[Stored rows]
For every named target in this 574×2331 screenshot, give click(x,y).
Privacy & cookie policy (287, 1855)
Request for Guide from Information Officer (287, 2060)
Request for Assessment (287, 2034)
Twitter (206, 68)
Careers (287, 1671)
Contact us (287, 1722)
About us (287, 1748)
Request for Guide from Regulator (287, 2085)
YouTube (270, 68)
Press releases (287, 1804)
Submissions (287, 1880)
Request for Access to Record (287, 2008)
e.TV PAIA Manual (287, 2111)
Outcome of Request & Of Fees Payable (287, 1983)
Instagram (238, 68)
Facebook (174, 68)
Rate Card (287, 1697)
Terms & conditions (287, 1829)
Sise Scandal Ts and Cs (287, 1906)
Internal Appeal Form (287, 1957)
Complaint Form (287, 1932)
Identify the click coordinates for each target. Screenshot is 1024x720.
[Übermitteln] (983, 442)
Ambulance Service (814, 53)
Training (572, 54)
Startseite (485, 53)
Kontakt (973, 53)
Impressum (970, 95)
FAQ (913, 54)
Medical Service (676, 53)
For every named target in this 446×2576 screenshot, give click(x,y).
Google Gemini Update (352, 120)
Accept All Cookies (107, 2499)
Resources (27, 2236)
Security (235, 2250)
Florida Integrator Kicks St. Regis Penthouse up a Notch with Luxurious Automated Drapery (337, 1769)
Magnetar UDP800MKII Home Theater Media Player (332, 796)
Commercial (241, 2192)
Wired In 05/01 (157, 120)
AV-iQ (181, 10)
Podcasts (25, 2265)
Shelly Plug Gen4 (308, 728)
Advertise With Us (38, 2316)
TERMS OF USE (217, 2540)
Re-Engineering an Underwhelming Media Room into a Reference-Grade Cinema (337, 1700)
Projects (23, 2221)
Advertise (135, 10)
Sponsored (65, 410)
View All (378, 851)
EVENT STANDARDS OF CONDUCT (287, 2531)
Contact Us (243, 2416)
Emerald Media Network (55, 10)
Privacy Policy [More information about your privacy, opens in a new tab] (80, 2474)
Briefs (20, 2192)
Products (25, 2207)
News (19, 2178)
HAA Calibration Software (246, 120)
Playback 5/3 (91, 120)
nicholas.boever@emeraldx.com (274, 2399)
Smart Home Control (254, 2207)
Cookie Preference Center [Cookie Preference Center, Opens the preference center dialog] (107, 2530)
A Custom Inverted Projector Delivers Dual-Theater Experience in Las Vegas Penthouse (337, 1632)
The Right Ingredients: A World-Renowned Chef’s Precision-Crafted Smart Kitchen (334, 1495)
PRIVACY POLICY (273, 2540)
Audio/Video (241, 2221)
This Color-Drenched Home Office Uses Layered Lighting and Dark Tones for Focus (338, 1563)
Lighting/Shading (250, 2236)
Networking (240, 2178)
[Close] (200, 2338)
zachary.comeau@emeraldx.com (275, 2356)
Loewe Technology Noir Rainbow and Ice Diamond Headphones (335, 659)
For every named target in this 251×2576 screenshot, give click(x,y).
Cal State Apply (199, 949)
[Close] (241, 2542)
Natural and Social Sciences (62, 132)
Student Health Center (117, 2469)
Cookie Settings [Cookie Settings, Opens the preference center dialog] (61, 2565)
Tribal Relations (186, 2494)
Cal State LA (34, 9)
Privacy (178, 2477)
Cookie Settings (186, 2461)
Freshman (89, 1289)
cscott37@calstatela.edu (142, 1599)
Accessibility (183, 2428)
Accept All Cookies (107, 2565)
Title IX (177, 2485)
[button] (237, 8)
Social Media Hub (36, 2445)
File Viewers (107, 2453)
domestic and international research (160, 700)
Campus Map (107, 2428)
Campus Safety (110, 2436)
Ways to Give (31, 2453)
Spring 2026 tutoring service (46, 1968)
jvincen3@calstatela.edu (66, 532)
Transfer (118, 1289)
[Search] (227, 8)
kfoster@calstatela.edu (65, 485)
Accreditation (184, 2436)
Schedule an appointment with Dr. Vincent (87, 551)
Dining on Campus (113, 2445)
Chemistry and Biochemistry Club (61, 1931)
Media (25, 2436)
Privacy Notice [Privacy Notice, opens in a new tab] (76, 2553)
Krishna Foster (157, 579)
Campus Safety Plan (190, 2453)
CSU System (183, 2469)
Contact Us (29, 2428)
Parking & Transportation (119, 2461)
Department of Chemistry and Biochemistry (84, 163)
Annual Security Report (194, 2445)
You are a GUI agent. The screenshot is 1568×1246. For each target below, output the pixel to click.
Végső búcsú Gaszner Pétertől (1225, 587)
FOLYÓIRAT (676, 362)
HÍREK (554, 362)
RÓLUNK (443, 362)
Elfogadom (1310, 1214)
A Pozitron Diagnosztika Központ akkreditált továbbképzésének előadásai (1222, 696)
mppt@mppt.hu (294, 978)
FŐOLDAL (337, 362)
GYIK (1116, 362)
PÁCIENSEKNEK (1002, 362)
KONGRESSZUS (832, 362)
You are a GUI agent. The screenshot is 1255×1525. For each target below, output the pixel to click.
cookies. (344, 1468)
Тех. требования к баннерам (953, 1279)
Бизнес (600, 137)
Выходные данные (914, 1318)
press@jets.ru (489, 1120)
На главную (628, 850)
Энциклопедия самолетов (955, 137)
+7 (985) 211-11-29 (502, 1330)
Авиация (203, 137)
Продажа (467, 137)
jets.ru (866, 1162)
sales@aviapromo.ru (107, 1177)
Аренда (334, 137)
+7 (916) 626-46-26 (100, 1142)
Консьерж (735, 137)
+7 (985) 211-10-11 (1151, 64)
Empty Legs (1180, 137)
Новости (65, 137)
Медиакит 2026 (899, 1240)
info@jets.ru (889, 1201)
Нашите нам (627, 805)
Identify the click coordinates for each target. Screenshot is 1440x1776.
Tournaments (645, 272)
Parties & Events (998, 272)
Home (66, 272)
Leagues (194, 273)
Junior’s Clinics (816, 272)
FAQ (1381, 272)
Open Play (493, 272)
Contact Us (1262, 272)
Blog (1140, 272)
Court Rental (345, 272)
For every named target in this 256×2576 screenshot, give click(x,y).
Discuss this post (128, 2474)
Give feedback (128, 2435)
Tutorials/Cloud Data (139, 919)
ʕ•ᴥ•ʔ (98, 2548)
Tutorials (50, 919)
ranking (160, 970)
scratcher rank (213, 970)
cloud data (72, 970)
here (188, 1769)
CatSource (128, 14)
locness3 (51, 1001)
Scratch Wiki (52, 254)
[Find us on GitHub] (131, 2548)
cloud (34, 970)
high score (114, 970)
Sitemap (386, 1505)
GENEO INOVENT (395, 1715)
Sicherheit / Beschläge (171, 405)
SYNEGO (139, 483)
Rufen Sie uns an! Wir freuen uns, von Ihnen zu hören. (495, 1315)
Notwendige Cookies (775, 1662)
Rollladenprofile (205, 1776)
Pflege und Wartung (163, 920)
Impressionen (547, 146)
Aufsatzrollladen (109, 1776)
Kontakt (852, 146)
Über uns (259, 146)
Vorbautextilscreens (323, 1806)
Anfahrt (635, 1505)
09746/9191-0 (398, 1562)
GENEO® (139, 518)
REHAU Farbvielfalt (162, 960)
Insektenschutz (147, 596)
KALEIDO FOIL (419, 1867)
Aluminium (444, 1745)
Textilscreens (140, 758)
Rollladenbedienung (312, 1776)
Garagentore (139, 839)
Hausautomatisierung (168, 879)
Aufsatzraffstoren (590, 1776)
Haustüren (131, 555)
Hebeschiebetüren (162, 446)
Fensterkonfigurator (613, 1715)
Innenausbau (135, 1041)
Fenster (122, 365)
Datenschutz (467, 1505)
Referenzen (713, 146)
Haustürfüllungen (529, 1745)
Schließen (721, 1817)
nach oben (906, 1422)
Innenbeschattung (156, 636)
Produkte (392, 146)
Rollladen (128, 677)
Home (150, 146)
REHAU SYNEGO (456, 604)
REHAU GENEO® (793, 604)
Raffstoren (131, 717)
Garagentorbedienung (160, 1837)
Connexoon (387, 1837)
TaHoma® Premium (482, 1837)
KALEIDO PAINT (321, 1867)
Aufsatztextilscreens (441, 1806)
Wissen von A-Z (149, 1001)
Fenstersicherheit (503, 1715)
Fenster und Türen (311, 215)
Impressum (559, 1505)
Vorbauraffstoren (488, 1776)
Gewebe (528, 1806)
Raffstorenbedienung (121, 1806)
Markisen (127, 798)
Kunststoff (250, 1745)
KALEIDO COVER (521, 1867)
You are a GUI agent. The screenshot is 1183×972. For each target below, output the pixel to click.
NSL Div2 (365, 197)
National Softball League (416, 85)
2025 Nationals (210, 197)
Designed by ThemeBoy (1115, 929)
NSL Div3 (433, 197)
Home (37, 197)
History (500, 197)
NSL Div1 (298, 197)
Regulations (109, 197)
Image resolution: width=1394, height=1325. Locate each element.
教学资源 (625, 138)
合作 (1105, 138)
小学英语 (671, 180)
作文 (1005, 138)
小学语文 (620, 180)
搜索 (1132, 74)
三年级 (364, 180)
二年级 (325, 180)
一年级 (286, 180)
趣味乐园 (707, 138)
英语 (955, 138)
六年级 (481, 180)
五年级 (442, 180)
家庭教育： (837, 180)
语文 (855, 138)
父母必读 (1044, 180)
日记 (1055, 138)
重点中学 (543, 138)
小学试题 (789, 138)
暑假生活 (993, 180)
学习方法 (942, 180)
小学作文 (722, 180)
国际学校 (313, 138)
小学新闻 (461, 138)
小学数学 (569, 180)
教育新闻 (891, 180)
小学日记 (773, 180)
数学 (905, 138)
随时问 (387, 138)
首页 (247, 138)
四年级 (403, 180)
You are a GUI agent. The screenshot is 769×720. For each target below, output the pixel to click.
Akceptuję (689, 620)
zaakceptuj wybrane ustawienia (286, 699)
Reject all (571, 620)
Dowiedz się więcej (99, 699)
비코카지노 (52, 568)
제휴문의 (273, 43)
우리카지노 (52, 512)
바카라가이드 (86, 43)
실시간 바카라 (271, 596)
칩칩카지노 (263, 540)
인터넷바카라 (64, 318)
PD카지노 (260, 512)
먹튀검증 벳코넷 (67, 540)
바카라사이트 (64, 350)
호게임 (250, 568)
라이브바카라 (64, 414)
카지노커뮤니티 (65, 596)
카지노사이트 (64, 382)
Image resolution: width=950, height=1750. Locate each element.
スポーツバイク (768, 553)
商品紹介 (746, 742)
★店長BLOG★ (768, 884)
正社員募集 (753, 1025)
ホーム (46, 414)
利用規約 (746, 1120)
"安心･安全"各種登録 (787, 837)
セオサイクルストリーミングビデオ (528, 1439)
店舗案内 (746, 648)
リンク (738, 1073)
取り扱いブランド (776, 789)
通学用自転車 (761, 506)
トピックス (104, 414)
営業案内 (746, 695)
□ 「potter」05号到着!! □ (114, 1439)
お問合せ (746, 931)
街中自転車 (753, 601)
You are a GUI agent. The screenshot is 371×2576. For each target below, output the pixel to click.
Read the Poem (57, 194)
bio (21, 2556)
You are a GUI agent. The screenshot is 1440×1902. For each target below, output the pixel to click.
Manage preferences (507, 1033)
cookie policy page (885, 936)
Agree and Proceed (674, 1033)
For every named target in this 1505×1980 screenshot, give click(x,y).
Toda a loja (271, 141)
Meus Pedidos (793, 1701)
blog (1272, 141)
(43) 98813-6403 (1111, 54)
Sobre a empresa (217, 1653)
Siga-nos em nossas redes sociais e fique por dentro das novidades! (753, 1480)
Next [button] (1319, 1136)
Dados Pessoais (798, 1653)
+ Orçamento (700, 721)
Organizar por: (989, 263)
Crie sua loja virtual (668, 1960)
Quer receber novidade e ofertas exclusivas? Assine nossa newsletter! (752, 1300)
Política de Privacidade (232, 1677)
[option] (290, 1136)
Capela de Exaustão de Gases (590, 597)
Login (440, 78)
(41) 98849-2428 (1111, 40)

[What you should do] Please rewrite the lines from the line with "Rollladenbedienung (312, 1776)" to the line with "KALEIDO COVER (521, 1867)", putting "Sonnensegel" in place of "Markisen" and changing nothing else.

[Solution to this problem]
Rollladenbedienung (312, 1776)
Garagentore (139, 839)
Hausautomatisierung (168, 879)
Aufsatzraffstoren (590, 1776)
Haustüren (131, 555)
Hebeschiebetüren (162, 446)
Fensterkonfigurator (613, 1715)
Innenausbau (135, 1041)
Fenster (122, 365)
Datenschutz (467, 1505)
Referenzen (713, 146)
Haustürfüllungen (529, 1745)
Schließen (721, 1817)
nach oben (906, 1422)
Innenbeschattung (156, 636)
Produkte (392, 146)
Rollladen (128, 677)
Home (150, 146)
REHAU SYNEGO (456, 604)
REHAU GENEO® (793, 604)
Raffstoren (131, 717)
Garagentorbedienung (160, 1837)
Connexoon (387, 1837)
TaHoma® Premium (482, 1837)
KALEIDO PAINT (321, 1867)
Aufsatztextilscreens (441, 1806)
Wissen von A-Z (149, 1001)
Fenstersicherheit (503, 1715)
Fenster und Türen (311, 215)
Impressum (559, 1505)
Vorbauraffstoren (488, 1776)
Gewebe (528, 1806)
Raffstorenbedienung (121, 1806)
Sonnensegel (127, 798)
Kunststoff (250, 1745)
KALEIDO COVER (521, 1867)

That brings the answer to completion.